Evaluating Risks of Sequestered CO₂ on Groundwater Quality: the Combined and Separate Effects of CH4, As, and Cd

Tuesday, 16 December 2014
Amanda Lawter1, Nikolla P Qafoku2, Hongbo Shao1 and Christopher F Brown3, (1)Pacific Northwest National Laboratory, Richland, WA, United States, (2)Pacific Northwest Natl Lab, Richland, WA, United States, (3)Pacific Northwest National Lab, Richland, WA, United States
Carbon dioxide (CO2) sequestration in deep subsurface reservoirs is an attractive strategy for the mitigation and reduction of global CO2 emissions. Previous studies have identified potential geochemical effects of CO2 gas leaks on overlying groundwater aquifers. However, in addition to CO2, other gasses may also be present. For example, methane (CH4) can be present as an impurity in the CO2 gas stream, a native gas, or can be produced within the reservoir or aquifer after the introduction of CO2.
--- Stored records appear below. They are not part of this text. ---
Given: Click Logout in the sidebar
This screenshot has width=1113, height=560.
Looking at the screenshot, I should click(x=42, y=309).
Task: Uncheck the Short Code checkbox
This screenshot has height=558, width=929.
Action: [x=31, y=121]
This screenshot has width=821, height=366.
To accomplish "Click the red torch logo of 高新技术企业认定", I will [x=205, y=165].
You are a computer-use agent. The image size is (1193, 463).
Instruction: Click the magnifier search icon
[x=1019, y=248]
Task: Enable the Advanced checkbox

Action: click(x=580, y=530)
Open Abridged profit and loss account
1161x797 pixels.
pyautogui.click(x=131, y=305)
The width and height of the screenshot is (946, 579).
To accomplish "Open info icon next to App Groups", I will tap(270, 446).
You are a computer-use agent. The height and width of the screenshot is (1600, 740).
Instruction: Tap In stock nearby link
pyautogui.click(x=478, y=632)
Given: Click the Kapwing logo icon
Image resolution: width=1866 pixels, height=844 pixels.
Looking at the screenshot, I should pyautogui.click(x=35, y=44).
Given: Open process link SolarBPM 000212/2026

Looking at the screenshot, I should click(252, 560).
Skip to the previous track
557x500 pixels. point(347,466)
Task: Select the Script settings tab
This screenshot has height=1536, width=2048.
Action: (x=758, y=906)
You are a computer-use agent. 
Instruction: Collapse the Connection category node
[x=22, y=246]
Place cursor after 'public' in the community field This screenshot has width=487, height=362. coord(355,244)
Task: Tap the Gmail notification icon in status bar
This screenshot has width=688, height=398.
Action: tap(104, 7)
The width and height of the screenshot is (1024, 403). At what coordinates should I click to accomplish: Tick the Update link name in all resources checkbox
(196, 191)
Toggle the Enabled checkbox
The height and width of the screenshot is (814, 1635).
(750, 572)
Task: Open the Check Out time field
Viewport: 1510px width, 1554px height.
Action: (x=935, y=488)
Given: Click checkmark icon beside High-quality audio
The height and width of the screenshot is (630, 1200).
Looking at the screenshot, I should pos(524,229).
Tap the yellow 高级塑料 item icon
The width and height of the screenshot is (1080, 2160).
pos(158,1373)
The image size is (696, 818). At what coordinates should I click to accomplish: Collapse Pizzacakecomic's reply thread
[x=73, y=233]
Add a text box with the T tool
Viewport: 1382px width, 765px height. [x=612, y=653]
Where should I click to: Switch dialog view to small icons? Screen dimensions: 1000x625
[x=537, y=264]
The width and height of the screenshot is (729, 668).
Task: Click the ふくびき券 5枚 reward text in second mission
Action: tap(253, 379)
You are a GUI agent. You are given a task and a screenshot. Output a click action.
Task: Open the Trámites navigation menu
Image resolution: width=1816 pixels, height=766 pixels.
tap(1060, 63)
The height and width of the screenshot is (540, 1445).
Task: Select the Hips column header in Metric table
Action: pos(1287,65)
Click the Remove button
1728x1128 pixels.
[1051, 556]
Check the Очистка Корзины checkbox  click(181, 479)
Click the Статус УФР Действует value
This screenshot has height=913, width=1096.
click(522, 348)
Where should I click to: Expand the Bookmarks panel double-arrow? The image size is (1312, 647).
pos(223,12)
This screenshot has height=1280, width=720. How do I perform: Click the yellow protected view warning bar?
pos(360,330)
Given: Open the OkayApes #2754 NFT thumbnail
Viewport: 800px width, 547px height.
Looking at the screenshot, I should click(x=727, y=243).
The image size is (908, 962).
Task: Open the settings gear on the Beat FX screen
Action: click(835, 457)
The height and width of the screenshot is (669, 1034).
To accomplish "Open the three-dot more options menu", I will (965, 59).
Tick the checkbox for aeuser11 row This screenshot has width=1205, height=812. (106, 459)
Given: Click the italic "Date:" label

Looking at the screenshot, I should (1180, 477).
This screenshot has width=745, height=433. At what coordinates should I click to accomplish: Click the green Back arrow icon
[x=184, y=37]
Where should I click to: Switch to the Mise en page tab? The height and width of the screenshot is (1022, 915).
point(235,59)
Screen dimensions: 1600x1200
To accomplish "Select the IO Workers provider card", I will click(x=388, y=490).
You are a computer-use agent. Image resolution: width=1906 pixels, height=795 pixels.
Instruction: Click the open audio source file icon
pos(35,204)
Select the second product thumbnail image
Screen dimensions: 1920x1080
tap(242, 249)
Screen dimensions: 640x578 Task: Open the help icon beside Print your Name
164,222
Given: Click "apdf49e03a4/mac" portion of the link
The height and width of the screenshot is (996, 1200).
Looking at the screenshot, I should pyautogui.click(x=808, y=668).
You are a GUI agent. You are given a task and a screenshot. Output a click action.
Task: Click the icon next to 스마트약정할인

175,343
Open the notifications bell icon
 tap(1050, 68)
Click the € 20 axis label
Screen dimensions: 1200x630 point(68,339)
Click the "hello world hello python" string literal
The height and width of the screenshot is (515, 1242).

Continuous and stop-flow column experiments and batch studies were conducted to determine changes in pH and aqueous elemental concentrations and the fate of contaminants (As and Cd) when CH4 is present in addition to CO2 gas. Two sediment samples were obtained from an aquifer overlying potential CO2 storage reservoirs (High Plains Aquifer, KS). Column experiments were conducted with synthetic groundwater (SGW) or As/Cd spiked SGW saturated with a mixture of 99% CO2and 1% CH4 gases. The spiked SGW contained 114 ppb As and 28 ppb Cd to represent maximum contaminant levels present in CO2 reservoir brines as shown in previous modeling studies. Batch experiments were also conducted with spiked SGW, with CO2 or the CO2/CH4 mixture.

Column study results showed most elements followed similar concentration trends after injection of CO2/CH4 saturated SGW or spiked SGW. Cd concentrations remained below detection limits for both sediments, with or without the spike. As concentrations were similar between SGW and spiked SGW columns until after the 3rd stop flow. As levels in the spiked SGW column then increased while levels in the SGW column decreased, suggesting the sediments are the source of effluent As until this point. Similar pH values were also observed until the 3rd stop flow event, where the pH of both SGW columns decreased significantly compared to spiked SGW columns. Batch studies showed As concentrations did not decrease as quickly when CH4 was present with the CO2. The concentrations of other elements, including Cd, followed trends similar to the experiments without CH4. Possible effects of redox changes and differences in mineralogy of the two sediments are under investigation. Results of this study, along with those of our previous efforts, are significant for risk evaluation and site selection for CO2 sequestration.